We have made some progress. Now, the C translation, the StructExpander, and Boogie2Smt should work correctly (according to a few manual tests).

Problem right now: Quantifier elimination for arrays crashes during verification. This might be a job for @Heizmann :-)..

The error message:

java.lang.AssertionError: var is still there: |v_#memory_int_15| term size 5 at de.uni_freiburg.informatik.ultimate.modelcheckerutils.smt.Elim1Store.elim1(Elim1Store.java:452)

The term which it is trying to eliminate from: (= |#memory_int| (~initToZeroAtPointerBaseAddress~int |v_#memory_int_15| |main_~#a~0.base|))

The function ~initToZeroAtPointerBaseAddress~int is defined like this:

(store in0 in1 ((as const (Array Int Int)) 0))

The problem can be reproduced as follows:

alexandernutz commented 6 years ago

Update: to avoid the quantifiers from trace interpolation, I tried out settings using only SMTInterpol. In this case the assertion that checks inductiveness of interpolants fails. I don not know why, yet.

danieldietsch commented 6 years ago

@alexandernutz Can you dump a script for the SMTInterpol case? Perhaps this is a job for @jhoenicke and/or @tanjaschindler

Heizmann commented 6 years ago

@alexandernutz Could you add a test to the QuantifierEliminationTest class?

Proceed like the more recent tests and use TermParseUtils.parseTerm(...) instead of constructing the formula manually.

danieldietsch commented 6 years ago

You mean TermParseUtils.parseTerm(...) right?

alexandernutz commented 6 years ago

@Heizmann I added two tests as suggested. They are named constantArrayTest01 and constantArrayTest02. Not 100% sure if they make sense like this but they should... -- feel free to let me know..

alexandernutz commented 6 years ago

@danieldietsch @jhoenicke @tanjaschindler here you go, the below file produces (error "generated interpolants did not pass sanity check") when I run SMTInterpol (current master branch on github) on it debug.zip

Heizmann commented 6 years ago

@alexandernutz in this class is a special new method for quantifier elimination that does not make sense to me. You were using that method. I modified that call. https://github.com/ultimate-pa/ultimate/commit/c854ea4e6ba0faf6819f8844583af41d0f757886 Now the first test passes and the second test fails because the quantified variable is the argument of a function application. My partial quantifier elimination does not support that case. (And I am not willing to change that unless the change helps)
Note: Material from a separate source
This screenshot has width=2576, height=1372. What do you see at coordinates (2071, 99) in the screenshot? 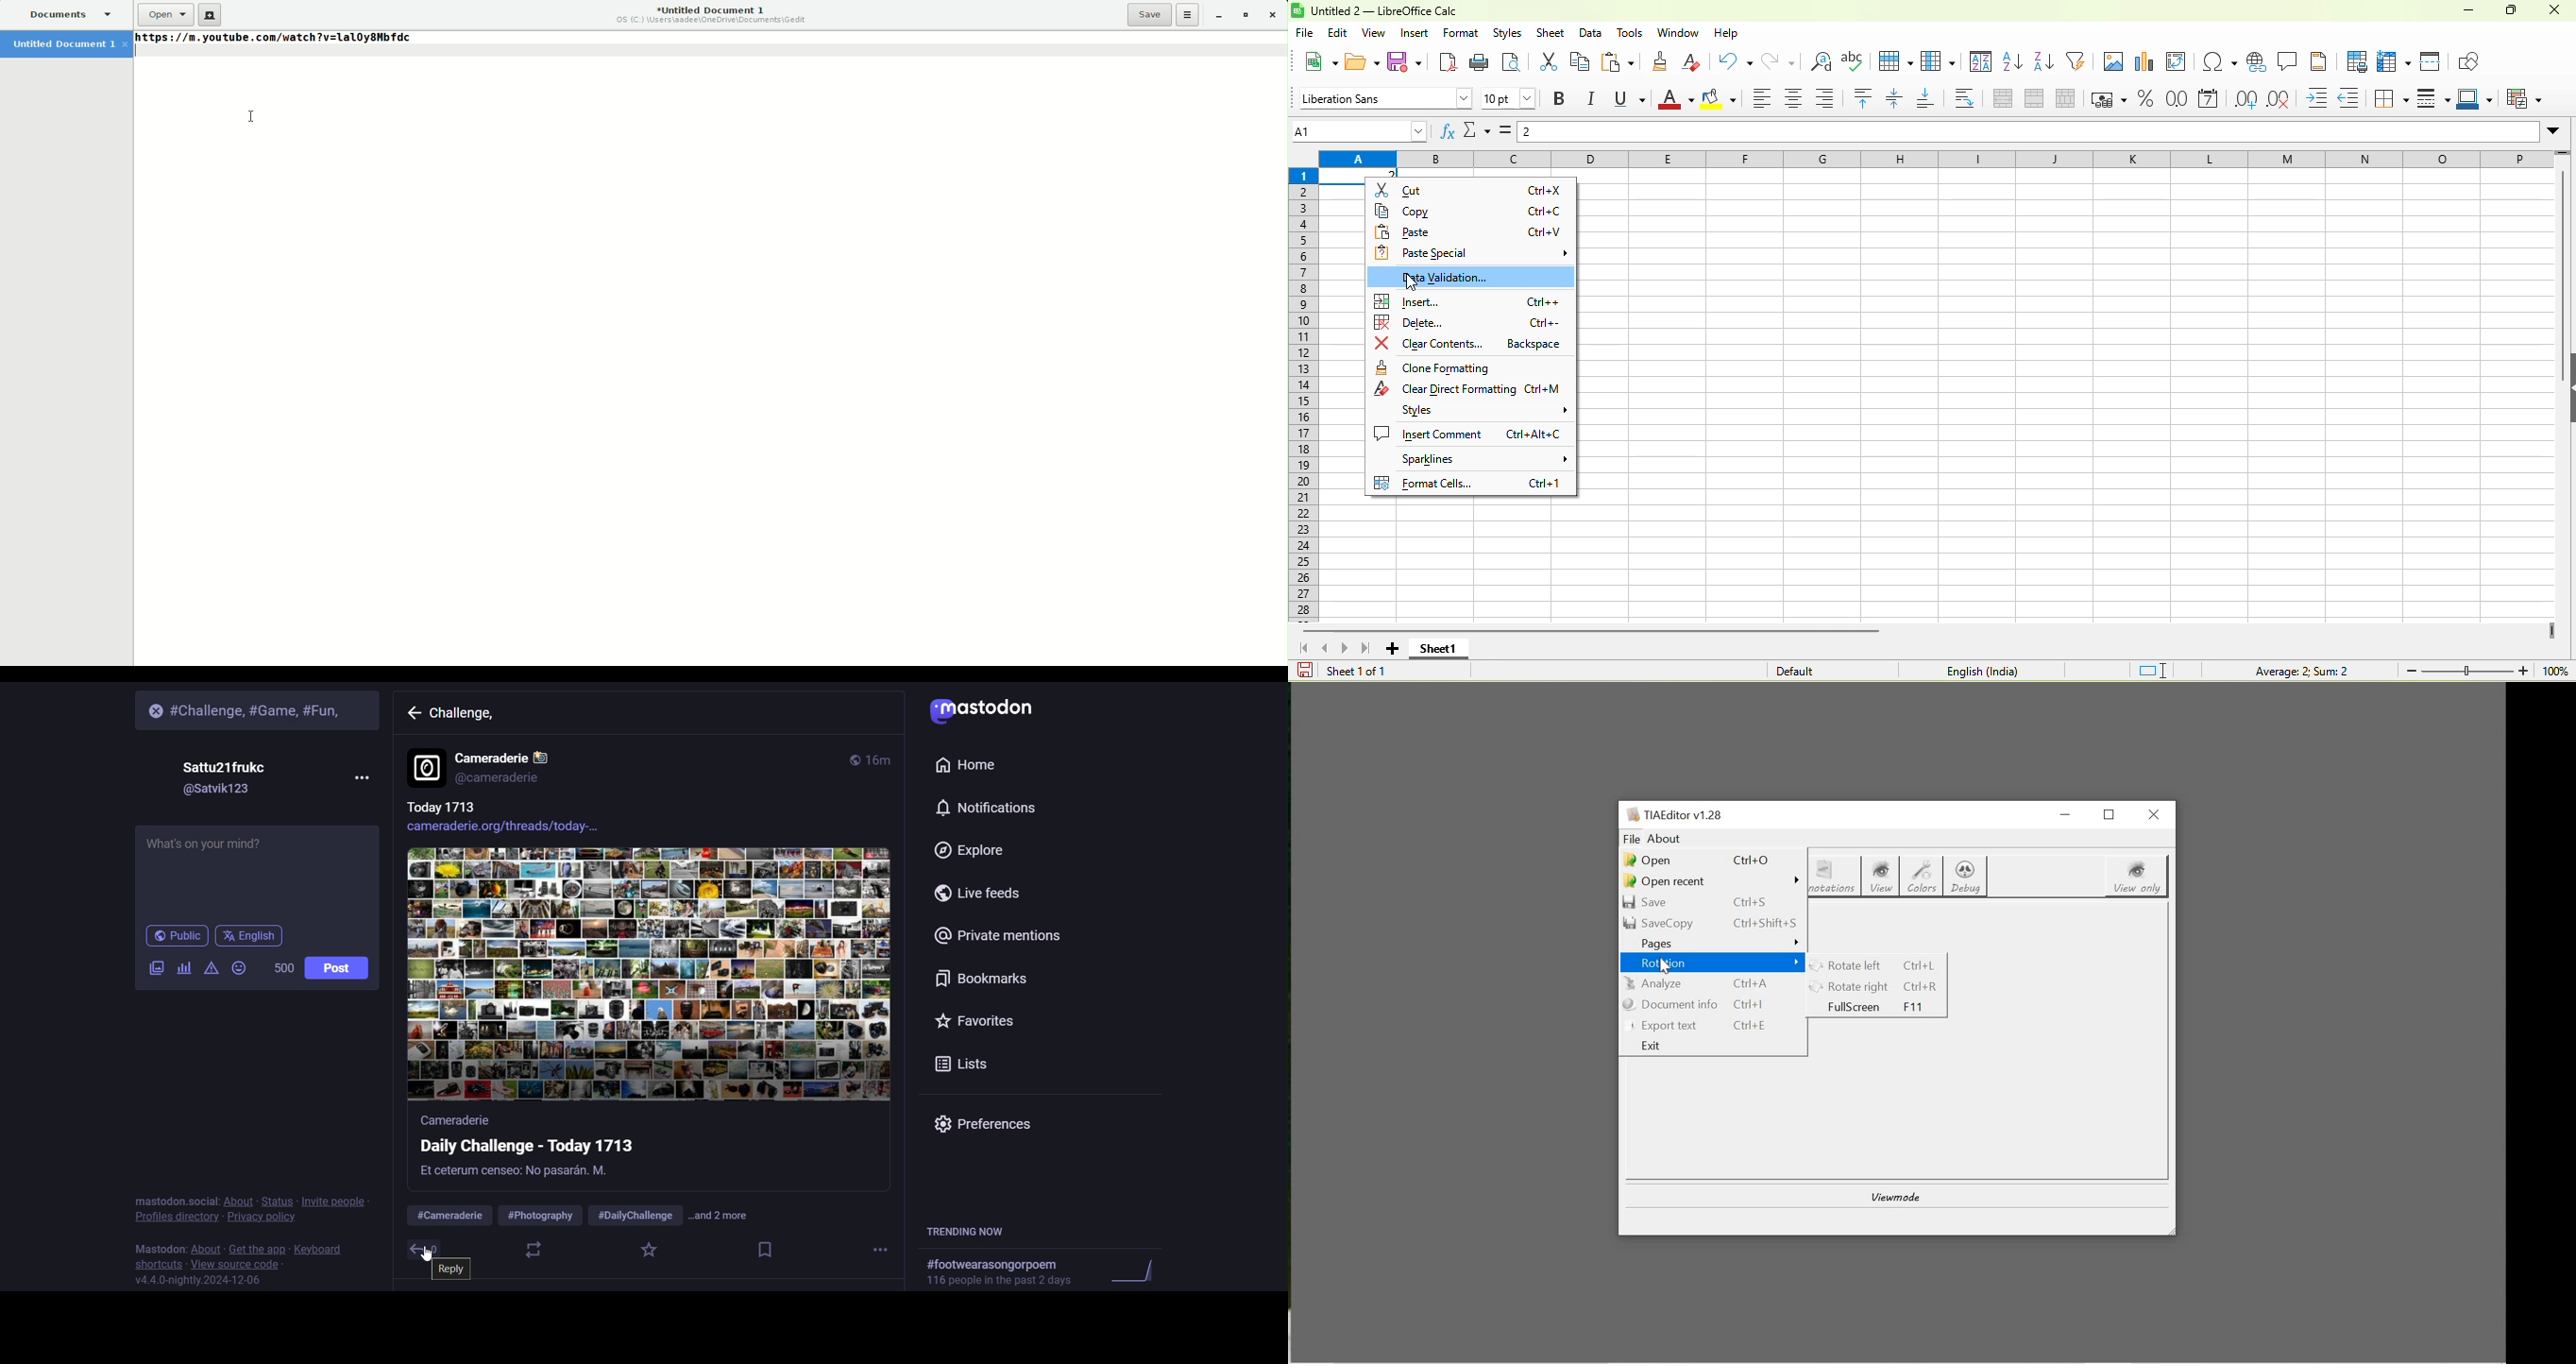
I see `split` at bounding box center [2071, 99].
I think, if we would replace ~initToZeroAtPointerBaseAddress~int by the function body, my partial quantifier elimination would eliminate the quantifier. Question to @alexandernutz and @danieldietsch: Could we inline this (use defined) SMT function immediately?

danieldietsch commented 6 years ago

Currently, we call defineFunction for a new script instance and define all smtdefined function symbols that way.

You can access all functions defined that way via CfgSmtToolkit and its SmtSymbols getSmtSymbols() method.

I do not know how feasible it would be to require an SmtSymbols instance for the quantifier elimination, but if this is no issue you could substitute all the function applications with their bodies. Although, I am not sure if we have some kind of SMT function inliner. The normal substitution will probably not work, or at least be somewhat inefficient.

If you think that this would be a good way forward, I could look into it.

Heizmann commented 6 years ago

If possible, we should inline the function immediately.

danieldietsch commented 6 years ago

We could do it during the construction of the Icfg. But the backtranslation will be difficult. Do you have an idea how we could do it there? Then you could explain it to me and I can implement it.

Heizmann commented 6 years ago

I see, that is a problem. But I have no idea for the backtranslation. I think we have to look at individual expressions that occur in practise and think about solutions.

danieldietsch commented 5 years ago

I updated SMTInterpol in 5d08986750682c75e39ad1f92180c9582722463d -- this should fix the error you reported @alexandernutz

danieldietsch commented 5 years ago

I think this feature is now implemented and all follow-ups should get their own ticket.